“An unexpected tale about dreams and awekening, DASK goes beyond limits that even Parallel Worlds has never set foot!”
1 Hope of the Sleeper 5:28
2 Deep Cryo 2:55
3 Sleep State 4:23
4 Lost in the Dream 4:24
5 Broken Biosphere 3:49
6 Corrupt Biode 5:42
7 The Last Broadcast 5:58
8 Awakening 5:01
9 Flower for the Sleeper 4:49
10 The Lonely Traveller 3:41
11 Hope of the Traveller 4:28
12 Rose for the Traveller 1:52
DASK Music (DDL 52:36) (V.F.) (Dark Industrial Ambient)
A year after Elemental, DASK gets back to us with a different album, very different took the trouble to insist David Marsh. HOPE OF THE SLEEPER is an album he started writing a few years ago. His inspiration came from a possible soundtrack about a dystopian fictional character in a movie. And when he was done, he found out that the music was more like an awakening process. And he hopes to convey this perception to those who will listen to this album where even Parallel Worlds has never set foot!
The title-track is a good invitation with its very theatrical opening. The music marries a demonic lento to which is grafted a heavy orchestration a bit mephistophelic. A piano radiates with a melodious vision that orchestrations make rather gloomy. A strange sound choreography settles in a phase where the harmonies and the rhythm of the orchestrations become exhilarating. Never, the other side of a mirror would have been so beautiful! Deep Cryo invites us to relax with rubbery pads and chords that embrace a vision of ambient Electronica. A nice psybient! Our subconscious begins to slide with Sleep State. But still, this last work of DASK resonates well in a concept which is rather familiar to us. Things are going to change in HOPE OF THE SLEEPER and it starts with Lost in the Dream which depicts with reality these dreams where different doors open to our subconscious which smells the darkness among paralyzing shards. Always without rhythms, we are supposedly sleeping, Broken Biosphere offers a sound universe of the most boeotian. We are at the frontiers where sound distorts and stretches its suffering collected in distorted field recordings. Ditto for the appalling opening of Corrupt Biode where a crawling being gurgles with hunger at the mere sight of our fear. We hear screams and electronic effects that feed this astonishing complicity that we can have with fear. If the first part is heavy with iconoclastic sensations, the second half of Corrupt Biode is more illuminated but still inhabited by this coarse gurgling character of a long human centipede. Wooshhs, primary and secondary, run alongside the drone snores in the opening of The Last Broadcast. The rain, pouring down, and these drones put images of Blade Runner 2049 in our brains. Bright, sibylline and radiant with its nitescente beauty, this wild shower turns into an intense hum of metallic screeching. It amplifies so high that I had to turn down the volume in order to keep it tamable. A short obligatory passage for a usual sequel and a finale full of beeps and electronic distortions.

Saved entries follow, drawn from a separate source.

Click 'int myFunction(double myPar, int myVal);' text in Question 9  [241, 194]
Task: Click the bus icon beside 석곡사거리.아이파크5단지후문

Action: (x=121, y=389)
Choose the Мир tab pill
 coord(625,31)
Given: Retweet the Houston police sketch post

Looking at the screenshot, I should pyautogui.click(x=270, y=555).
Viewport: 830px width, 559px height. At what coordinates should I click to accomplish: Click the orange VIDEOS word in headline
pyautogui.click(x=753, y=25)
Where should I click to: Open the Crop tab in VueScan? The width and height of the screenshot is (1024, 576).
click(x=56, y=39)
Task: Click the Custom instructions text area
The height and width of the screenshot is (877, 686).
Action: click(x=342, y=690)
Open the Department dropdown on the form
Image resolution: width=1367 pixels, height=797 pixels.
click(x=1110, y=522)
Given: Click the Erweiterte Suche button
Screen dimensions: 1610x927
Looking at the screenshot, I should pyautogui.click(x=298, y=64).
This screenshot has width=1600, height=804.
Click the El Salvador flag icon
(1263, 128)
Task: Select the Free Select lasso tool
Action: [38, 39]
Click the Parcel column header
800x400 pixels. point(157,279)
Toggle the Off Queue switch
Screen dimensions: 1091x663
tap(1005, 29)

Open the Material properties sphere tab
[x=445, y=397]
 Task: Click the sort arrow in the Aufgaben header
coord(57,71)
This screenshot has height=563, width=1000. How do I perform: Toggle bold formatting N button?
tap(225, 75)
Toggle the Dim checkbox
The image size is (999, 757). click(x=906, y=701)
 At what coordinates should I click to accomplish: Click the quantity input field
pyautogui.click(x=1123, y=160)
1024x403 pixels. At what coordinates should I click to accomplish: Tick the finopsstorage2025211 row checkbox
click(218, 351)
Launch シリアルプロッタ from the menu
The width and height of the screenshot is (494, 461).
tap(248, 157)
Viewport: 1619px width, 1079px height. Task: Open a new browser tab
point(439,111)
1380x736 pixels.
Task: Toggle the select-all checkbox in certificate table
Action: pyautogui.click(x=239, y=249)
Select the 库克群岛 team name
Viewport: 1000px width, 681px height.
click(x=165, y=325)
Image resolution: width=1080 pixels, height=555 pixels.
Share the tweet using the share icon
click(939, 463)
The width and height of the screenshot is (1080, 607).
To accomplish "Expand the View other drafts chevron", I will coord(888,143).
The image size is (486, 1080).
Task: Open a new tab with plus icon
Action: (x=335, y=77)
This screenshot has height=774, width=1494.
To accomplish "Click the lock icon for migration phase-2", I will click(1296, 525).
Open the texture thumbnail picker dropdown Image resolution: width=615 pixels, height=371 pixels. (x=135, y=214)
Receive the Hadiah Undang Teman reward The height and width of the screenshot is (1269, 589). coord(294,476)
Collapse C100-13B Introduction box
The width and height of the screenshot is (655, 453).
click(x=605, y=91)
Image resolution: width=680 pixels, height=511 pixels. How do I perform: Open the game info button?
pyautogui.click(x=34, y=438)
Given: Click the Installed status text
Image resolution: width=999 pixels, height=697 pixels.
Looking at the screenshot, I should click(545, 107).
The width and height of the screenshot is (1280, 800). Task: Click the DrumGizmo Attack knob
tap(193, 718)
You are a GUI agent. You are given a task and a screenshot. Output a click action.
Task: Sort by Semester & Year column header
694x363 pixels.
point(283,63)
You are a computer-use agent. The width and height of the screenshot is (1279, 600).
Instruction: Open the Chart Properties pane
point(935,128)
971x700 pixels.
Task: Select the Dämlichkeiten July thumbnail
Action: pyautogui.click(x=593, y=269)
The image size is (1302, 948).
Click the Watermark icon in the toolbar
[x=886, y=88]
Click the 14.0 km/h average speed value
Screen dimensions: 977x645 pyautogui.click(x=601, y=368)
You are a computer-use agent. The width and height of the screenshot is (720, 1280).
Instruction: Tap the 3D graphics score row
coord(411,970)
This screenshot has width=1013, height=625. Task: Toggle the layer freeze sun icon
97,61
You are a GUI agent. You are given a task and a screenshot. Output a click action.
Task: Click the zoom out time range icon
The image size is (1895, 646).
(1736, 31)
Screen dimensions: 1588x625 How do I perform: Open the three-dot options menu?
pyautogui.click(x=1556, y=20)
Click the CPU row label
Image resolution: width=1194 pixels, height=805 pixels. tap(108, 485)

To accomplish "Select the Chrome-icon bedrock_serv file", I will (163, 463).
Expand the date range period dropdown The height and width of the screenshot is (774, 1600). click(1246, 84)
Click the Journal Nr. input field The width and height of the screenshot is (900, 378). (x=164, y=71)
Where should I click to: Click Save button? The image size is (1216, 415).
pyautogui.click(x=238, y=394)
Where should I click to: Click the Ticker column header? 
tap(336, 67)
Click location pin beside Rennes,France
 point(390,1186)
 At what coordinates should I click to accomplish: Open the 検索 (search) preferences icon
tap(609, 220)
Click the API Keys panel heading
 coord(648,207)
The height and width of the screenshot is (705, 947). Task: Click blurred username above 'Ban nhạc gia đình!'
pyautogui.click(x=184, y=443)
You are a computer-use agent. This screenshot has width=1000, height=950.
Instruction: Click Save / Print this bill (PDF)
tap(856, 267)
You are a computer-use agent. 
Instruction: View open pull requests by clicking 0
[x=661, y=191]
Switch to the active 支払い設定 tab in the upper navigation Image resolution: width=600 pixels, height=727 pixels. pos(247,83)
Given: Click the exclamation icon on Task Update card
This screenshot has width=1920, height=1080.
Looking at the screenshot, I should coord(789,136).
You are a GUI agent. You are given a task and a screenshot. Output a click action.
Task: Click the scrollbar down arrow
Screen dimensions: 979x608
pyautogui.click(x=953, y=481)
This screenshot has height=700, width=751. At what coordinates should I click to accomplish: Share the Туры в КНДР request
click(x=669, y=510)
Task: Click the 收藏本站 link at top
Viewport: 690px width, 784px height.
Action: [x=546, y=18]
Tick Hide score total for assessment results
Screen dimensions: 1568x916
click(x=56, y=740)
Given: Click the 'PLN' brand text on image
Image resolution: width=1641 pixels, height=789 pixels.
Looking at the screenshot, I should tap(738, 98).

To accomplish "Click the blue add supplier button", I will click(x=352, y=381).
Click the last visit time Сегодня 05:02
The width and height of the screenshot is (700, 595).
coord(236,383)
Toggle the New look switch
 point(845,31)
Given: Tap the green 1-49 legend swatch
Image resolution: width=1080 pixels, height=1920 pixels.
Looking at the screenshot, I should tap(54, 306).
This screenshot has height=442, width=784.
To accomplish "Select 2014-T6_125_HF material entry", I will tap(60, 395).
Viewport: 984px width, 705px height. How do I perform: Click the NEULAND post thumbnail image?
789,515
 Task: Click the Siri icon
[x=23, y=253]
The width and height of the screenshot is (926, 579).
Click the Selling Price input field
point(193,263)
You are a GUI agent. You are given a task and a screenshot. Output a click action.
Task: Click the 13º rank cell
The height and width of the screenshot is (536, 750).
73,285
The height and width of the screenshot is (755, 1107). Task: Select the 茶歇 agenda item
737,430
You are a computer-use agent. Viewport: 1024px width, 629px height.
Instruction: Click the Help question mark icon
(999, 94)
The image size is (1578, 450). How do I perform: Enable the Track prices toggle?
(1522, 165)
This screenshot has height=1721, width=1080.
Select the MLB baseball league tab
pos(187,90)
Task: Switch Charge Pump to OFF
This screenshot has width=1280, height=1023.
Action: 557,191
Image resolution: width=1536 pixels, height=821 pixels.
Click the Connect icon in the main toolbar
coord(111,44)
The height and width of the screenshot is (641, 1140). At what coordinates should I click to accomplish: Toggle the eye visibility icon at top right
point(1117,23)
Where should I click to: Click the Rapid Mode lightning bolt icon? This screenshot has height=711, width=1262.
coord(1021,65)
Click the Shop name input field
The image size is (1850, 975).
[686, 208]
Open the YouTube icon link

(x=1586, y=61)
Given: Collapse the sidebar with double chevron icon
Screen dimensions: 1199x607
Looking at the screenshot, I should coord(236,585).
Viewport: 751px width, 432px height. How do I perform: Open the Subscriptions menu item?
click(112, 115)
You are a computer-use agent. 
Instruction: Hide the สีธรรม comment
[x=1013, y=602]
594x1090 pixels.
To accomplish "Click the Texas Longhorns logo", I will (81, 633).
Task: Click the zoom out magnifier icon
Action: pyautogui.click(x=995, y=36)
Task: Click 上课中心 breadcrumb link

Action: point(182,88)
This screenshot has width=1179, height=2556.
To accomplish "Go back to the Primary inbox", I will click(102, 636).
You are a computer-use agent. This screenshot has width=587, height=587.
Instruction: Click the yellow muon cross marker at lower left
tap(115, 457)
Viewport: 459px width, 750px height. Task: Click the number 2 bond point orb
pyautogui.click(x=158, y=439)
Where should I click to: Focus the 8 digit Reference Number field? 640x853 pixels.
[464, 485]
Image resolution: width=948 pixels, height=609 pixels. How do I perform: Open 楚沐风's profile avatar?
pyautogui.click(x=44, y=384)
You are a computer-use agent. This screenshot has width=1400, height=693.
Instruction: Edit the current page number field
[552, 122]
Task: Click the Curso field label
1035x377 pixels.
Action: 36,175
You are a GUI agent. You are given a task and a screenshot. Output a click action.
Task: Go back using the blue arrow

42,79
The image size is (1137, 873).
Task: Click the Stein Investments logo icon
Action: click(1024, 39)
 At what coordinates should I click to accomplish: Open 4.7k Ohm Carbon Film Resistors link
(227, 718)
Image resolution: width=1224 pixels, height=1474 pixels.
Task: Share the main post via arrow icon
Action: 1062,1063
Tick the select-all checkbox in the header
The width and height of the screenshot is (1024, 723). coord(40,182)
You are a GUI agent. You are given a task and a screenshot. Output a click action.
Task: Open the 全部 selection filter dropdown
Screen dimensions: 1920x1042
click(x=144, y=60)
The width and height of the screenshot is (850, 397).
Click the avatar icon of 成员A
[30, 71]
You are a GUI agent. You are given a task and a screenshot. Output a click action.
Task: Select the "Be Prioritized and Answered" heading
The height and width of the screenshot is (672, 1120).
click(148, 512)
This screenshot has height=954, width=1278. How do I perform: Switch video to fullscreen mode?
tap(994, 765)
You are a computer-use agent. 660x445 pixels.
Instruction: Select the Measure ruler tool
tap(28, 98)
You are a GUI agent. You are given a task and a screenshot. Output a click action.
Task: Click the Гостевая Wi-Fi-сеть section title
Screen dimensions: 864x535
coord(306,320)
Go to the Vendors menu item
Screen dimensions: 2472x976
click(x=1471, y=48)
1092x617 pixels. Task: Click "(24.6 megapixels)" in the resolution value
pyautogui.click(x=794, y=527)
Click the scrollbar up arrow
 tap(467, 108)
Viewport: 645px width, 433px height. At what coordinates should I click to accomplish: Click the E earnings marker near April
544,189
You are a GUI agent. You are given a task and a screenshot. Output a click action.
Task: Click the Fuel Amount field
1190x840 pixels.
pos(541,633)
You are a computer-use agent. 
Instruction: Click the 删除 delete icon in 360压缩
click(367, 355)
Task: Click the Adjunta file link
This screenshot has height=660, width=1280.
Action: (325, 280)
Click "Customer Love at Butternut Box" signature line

Awakening brings us to the other side of HOPE OF THE SLEEPER where sounds still don't unite, and where we feel the music needs it. Its overture resonates with its piano notes whose echoes flirt with embryonic sound hoops. Sketches of sounds take on a false appearance of vuvuzelas' trumpets, stigmatizing the processional atmospheres that follow this distant march of the piano. There is an apocalyptic beauty in this title, the first one here, which reconciles us with the enigmatic, noisy and disturbing phases of the 4 titles preceding Awakening. Slowly, Flower for the Sleeper adopts the tangent of Awakening to guide us towards this piano bursting with life which animates the ambiences of The Lonely Traveler. A wave of heavenly voices muddies its melody, like those screeches in The Last Broadcast. Why what is not essential steals some of the most beautiful moments of this album? Because that's what it is to live, I imagine. Speaking of beautiful moment, Hope of the Traveler is certainly the most beautiful one of this musical dystopia masterfully created by DASK. Crumbling its melody lines into a musical canon that we would like to hear hypnotize us for long minutes, this beautiful title guides us to silence, while Rose for the Traveler lets articulate a similar melody in a quavering apathy.
Yes, the second part of HOPE OF THE SLEEPER really saves the skin of an album whose screeching and dissonant ambiences of a 25 minutes' phase almost got the better of my patience. But knowing the creative world of David Marsh, I hoped for better somewhere further down. But not that far.